RECORDS PROVIDED:
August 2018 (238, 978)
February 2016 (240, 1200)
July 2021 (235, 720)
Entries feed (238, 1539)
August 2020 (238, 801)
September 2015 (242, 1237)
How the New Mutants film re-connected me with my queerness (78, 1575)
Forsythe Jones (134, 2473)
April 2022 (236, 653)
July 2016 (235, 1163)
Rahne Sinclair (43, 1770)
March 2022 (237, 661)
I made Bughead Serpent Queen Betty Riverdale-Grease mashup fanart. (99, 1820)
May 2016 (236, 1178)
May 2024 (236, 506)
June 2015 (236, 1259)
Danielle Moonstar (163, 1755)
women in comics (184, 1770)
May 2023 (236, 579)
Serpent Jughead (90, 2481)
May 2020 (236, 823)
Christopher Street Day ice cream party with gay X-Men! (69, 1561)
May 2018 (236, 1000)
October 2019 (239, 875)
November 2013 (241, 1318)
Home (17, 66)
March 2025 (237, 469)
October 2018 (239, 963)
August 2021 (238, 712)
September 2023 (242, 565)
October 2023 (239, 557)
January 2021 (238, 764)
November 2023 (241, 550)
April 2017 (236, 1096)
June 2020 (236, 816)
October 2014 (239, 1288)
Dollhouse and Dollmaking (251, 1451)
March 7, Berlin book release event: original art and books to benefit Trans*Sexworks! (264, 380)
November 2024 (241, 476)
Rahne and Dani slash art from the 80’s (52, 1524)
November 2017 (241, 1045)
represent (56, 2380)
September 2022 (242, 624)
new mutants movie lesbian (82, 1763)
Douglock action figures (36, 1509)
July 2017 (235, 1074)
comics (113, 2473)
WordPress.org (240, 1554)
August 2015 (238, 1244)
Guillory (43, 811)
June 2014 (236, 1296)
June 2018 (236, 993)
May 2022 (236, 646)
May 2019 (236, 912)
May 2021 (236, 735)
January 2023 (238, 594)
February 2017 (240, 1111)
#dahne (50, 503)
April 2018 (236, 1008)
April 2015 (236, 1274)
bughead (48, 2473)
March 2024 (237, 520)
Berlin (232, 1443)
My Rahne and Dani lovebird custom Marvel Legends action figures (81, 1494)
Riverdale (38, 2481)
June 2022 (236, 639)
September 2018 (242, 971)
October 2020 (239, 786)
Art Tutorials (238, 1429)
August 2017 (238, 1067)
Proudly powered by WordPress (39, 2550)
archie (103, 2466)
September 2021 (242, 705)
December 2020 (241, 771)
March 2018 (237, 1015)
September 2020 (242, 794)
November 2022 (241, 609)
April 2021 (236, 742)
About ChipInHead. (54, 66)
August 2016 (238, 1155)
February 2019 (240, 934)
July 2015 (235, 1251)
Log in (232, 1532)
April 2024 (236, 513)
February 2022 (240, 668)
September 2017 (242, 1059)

TASK ITEM:
Nothing but the lines holding the word "November" should be returned from the listing above.

WRITTEN RESPONSE:
November 2013 (241, 1318)
November 2023 (241, 550)
November 2024 (241, 476)
November 2017 (241, 1045)
November 2022 (241, 609)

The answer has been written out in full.